Yes. Dave, I -- so there's 2 questions there. One is the decline of those accounts, and the other is around the growth. Let me take them in the opposite order if I can. So relative to growth on those accounts, I do not believe we're going to see significant growth in tax-advantaged accounts on a direct basis, all right. And again, I think the shift on how those accounts are being sold and that they're being sold by financial intermediaries and new accounts are ending up on a brokerage platform and has a subaccount. So they end up on our mutual fund platform as a subaccount. We are seeing some of that growth in our brokerage system, where we provide a subaccounting platform. So I don't think, on a direct basis, we're going to see growth in that account base. To the point you've made, we are seeing a slow decline of those accounts. We've talked about in the past the fact that we do have broker/dealers and customers that are looking at those accounts. There are some challenges with moving those accounts, like the fact that there's a trustee involved. And so at this point, again, our projection for the year hasn't changed relative to 4 million to 5 million accounts moving to subaccounting, and it's just very hard for me to project for you whether that -- the movement of tax-advantaged accounts will accelerate. At this point, we don't have it in our 2014 forecast.

David J. Koning - Robert W. Baird & Co. Incorporated, Research Division

Got you, okay. And then the $200 million kind of negotiated buyback, have you already kind of set a price or timing? Like when should we expect that? And, yes, I don't know if there's a price that you predetermined already.

Stephen C. Hooley

Sure. So the timing in all the arrangements for the transactions are going to be addressed in definitive agreements that are being negotiated by the parties in accordance with the letter of intent that we previously disclosed. We were making good progress on the agreements with the Argyros Group, and we're, obviously, going to keep those discussions confidential. We will make appropriate announcements and filings when the parties have concluded the negotiations and the final agreements have been signed. And so yes, at this point, I think that's really all we're prepared to say around the agreement with the Argyros Group.

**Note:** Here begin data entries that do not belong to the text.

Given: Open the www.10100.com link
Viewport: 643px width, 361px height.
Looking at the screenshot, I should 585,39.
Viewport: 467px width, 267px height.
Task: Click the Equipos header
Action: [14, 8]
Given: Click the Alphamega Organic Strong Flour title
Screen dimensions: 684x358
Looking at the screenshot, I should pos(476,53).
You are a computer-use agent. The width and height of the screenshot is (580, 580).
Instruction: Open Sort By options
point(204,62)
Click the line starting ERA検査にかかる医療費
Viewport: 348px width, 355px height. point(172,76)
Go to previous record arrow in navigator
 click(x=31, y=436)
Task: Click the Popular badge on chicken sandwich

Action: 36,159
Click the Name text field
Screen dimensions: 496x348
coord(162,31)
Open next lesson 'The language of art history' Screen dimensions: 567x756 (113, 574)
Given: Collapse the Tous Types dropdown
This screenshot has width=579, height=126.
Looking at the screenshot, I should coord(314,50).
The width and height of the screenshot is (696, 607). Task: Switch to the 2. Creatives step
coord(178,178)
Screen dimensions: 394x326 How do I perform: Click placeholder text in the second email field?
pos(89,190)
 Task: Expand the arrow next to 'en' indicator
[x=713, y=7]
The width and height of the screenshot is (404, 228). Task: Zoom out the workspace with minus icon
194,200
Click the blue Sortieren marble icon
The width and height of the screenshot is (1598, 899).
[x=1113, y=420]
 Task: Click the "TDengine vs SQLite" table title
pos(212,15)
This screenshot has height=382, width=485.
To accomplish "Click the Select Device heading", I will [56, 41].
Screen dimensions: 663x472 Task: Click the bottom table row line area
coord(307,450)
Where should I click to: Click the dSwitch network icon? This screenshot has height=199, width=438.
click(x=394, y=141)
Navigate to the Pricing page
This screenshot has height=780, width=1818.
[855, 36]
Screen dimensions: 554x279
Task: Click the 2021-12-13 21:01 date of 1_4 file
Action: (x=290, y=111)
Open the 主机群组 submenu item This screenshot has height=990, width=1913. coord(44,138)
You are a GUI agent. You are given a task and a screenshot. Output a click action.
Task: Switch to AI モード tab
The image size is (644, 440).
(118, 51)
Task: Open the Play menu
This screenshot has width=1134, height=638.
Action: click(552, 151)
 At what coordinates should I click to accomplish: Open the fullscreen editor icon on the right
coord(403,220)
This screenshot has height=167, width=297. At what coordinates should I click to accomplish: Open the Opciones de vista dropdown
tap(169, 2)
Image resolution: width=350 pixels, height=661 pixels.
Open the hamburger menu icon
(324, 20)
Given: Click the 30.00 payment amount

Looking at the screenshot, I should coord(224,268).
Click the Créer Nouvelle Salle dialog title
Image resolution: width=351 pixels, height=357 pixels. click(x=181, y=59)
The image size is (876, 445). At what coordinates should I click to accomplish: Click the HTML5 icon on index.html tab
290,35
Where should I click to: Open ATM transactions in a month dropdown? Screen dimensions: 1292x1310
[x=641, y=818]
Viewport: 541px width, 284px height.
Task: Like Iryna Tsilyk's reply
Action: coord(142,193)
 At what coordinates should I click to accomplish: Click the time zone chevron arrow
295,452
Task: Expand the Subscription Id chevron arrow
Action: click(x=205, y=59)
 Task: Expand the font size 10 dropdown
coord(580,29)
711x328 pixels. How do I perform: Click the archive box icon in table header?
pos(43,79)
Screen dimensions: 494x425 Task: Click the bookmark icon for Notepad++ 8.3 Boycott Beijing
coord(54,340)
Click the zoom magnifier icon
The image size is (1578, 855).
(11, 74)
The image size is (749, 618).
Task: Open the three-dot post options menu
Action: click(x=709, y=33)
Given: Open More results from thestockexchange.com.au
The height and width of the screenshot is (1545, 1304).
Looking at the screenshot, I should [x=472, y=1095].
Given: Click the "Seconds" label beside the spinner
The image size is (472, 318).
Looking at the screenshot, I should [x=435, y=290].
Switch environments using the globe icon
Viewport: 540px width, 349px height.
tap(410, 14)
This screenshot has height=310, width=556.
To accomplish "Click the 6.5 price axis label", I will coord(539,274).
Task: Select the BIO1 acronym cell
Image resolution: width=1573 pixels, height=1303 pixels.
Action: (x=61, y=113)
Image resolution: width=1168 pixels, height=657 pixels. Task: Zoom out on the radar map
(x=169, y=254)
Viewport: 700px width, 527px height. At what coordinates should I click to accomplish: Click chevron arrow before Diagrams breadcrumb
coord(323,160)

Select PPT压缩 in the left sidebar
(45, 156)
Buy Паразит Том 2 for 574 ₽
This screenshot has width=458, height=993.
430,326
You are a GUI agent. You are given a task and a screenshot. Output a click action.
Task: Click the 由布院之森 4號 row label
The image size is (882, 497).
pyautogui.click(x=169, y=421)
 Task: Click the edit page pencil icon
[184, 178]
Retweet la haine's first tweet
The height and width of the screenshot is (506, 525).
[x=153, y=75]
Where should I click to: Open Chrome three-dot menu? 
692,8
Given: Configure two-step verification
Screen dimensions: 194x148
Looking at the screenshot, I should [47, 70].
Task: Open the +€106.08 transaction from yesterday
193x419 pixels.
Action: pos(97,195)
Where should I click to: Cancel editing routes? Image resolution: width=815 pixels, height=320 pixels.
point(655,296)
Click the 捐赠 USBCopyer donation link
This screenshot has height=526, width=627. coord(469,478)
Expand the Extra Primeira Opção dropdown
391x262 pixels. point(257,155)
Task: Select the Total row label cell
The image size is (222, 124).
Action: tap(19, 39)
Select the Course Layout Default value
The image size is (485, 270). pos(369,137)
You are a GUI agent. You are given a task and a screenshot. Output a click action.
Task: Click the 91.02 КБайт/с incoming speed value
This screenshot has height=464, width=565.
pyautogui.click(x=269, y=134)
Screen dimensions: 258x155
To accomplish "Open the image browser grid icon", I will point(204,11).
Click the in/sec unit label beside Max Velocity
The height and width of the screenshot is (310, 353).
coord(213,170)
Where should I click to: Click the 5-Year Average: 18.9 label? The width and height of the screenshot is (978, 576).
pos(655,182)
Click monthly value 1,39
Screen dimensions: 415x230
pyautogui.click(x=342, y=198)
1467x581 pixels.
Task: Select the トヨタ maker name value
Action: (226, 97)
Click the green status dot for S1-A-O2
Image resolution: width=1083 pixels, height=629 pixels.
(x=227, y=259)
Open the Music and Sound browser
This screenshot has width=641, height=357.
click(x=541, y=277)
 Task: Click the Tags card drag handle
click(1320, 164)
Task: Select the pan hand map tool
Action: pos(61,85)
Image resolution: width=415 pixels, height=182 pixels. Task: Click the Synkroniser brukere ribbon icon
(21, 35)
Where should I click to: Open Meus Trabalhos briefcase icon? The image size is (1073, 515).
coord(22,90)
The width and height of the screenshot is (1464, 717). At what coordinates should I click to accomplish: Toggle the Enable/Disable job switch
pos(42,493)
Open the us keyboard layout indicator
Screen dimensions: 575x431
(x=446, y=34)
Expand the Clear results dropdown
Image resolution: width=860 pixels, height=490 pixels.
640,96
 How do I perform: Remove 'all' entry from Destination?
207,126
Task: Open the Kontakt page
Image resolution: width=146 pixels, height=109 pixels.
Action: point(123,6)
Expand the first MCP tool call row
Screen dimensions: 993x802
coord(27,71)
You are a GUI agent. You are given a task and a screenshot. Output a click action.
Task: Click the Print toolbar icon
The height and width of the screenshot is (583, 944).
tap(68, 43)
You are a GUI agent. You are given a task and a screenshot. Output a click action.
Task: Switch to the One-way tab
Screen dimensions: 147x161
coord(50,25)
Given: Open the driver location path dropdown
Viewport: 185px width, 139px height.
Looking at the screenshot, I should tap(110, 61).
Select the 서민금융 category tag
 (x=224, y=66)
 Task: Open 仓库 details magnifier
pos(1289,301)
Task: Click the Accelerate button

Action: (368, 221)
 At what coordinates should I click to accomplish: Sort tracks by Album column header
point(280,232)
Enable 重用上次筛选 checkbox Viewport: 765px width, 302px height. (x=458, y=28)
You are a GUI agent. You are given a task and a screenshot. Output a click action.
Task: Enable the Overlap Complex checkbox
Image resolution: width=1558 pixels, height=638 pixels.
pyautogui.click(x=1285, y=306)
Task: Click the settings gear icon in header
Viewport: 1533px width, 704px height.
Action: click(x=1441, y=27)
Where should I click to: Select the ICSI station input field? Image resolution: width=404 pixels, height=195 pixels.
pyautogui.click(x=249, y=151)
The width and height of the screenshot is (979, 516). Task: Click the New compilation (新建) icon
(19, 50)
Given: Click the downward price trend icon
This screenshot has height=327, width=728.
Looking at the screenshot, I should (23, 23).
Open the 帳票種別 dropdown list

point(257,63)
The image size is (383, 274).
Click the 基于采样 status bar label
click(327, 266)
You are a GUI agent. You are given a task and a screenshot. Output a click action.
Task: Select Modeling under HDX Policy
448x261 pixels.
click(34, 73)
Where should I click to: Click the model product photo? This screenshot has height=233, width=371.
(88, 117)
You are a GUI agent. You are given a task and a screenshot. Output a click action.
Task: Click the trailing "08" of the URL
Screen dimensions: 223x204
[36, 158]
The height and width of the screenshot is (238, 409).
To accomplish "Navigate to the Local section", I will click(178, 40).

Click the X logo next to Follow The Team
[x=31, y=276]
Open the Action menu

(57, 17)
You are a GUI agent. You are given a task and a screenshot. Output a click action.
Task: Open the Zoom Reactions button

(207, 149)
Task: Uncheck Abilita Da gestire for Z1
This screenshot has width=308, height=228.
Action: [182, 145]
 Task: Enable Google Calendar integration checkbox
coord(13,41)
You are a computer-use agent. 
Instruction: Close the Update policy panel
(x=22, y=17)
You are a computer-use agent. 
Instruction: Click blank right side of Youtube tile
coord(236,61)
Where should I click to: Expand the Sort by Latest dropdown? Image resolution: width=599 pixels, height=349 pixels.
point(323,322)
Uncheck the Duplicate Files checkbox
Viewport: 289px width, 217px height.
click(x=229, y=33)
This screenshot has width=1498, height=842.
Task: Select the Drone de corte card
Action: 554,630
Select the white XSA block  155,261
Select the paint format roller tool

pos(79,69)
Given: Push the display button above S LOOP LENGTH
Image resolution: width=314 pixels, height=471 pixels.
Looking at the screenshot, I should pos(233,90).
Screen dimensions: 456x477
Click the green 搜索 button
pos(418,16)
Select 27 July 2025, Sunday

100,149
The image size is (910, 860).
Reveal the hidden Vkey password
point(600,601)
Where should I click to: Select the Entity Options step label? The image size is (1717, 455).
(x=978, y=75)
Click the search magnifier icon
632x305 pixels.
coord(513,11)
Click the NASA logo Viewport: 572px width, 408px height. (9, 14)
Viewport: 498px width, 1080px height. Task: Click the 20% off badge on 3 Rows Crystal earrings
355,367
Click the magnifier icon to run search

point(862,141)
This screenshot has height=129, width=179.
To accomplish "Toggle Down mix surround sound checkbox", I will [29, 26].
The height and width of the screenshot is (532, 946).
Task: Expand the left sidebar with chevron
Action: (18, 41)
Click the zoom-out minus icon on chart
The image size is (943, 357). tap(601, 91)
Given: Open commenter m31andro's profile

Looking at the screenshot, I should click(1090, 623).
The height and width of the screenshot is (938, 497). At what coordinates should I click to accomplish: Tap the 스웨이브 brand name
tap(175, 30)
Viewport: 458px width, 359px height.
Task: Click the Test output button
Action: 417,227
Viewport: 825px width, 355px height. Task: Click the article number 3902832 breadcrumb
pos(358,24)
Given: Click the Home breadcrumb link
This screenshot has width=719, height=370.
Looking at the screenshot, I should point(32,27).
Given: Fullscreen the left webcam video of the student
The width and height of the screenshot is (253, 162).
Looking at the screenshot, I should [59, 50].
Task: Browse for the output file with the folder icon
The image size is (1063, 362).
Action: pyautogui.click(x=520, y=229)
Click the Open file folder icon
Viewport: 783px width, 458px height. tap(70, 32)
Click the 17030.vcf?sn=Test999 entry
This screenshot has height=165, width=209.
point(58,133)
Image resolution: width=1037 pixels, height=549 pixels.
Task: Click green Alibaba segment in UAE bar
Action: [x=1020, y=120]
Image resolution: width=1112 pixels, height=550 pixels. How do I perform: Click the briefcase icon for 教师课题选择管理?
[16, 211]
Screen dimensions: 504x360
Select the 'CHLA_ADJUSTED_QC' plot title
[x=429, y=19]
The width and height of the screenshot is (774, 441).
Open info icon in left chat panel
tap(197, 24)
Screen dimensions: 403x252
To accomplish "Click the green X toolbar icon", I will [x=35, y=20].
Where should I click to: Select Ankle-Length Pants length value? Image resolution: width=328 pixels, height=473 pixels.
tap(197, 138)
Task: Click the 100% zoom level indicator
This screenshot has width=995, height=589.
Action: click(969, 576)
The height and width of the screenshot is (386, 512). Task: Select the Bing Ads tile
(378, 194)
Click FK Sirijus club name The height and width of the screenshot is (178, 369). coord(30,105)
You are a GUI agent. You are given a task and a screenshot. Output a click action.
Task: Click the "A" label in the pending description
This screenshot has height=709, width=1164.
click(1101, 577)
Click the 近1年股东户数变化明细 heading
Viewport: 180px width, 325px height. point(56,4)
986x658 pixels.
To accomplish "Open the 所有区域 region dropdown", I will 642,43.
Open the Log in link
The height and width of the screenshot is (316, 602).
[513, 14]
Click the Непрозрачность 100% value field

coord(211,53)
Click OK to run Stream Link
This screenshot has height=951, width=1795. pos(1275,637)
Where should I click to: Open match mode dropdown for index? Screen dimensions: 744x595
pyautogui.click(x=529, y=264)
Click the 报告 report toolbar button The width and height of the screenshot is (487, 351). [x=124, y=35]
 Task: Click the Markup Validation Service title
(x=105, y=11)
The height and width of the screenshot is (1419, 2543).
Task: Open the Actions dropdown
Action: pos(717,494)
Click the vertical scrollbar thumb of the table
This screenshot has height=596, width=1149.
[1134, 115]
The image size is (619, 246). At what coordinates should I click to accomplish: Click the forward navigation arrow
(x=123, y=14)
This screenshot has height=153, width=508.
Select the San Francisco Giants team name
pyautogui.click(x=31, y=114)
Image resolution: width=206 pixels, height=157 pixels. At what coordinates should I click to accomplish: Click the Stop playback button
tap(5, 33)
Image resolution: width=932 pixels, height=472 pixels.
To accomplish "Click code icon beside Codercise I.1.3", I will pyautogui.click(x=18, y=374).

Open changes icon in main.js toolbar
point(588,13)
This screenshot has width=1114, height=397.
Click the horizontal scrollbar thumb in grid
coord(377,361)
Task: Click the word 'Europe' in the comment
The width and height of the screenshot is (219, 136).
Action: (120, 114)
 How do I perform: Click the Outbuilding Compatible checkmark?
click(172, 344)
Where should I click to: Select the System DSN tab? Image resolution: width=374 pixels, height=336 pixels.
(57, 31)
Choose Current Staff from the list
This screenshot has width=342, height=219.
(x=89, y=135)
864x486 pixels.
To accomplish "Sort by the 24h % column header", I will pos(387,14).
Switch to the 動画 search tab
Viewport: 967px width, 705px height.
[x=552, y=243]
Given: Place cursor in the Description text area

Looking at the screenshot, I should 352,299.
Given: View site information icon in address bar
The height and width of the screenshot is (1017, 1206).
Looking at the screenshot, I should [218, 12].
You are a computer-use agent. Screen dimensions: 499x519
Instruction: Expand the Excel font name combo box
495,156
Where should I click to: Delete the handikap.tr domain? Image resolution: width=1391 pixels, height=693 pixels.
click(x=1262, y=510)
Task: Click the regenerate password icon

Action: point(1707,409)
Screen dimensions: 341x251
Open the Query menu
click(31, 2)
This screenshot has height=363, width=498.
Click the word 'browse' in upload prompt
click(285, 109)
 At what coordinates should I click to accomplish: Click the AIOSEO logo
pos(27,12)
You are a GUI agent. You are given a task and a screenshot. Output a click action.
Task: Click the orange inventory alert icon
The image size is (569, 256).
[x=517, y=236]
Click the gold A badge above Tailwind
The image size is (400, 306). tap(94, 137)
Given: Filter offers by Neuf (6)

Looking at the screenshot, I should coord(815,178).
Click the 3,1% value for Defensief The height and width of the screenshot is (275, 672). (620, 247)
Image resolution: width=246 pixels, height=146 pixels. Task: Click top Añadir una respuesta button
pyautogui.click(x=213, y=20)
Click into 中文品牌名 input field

David J. Koning - Robert W. Baird & Co. Incorporated, Research Division

Okay. And just finally, I guess this is more of an accounting question than anything, but you sold about $109 million of investments and the gain was $90 million. So it seemed like that those were on the books for, I guess, $19 million or whatever the -- pretty small amount, but your investments line on the balance sheet went down by about $100 million. And so I'm just wondering, is -- I guess I'm just wondering, were those only on the books for about $19 million or something like that? And if so, I guess, why did the investments line go down so much sequentially?

Gregg William Givens

Yes. So the available-for-sale securities that are included in the investments line, those are actually on the books at market value. And so what we saw was a decline in overall market value of a lot of those securities during the first quarter of 2014. So some of that is actually market action as opposed to actually selling the underlying security.

Operator

And there are no further questions at this time. I would now like to turn the floor back over to Mr. Steve Hooley.

Stephen C. Hooley

Well, great. Well, thank you, all, for joining us today, and we look forward to speaking again in the next quarter.

Operator

Thank you. This does conclude today's conference call. You may now disconnect.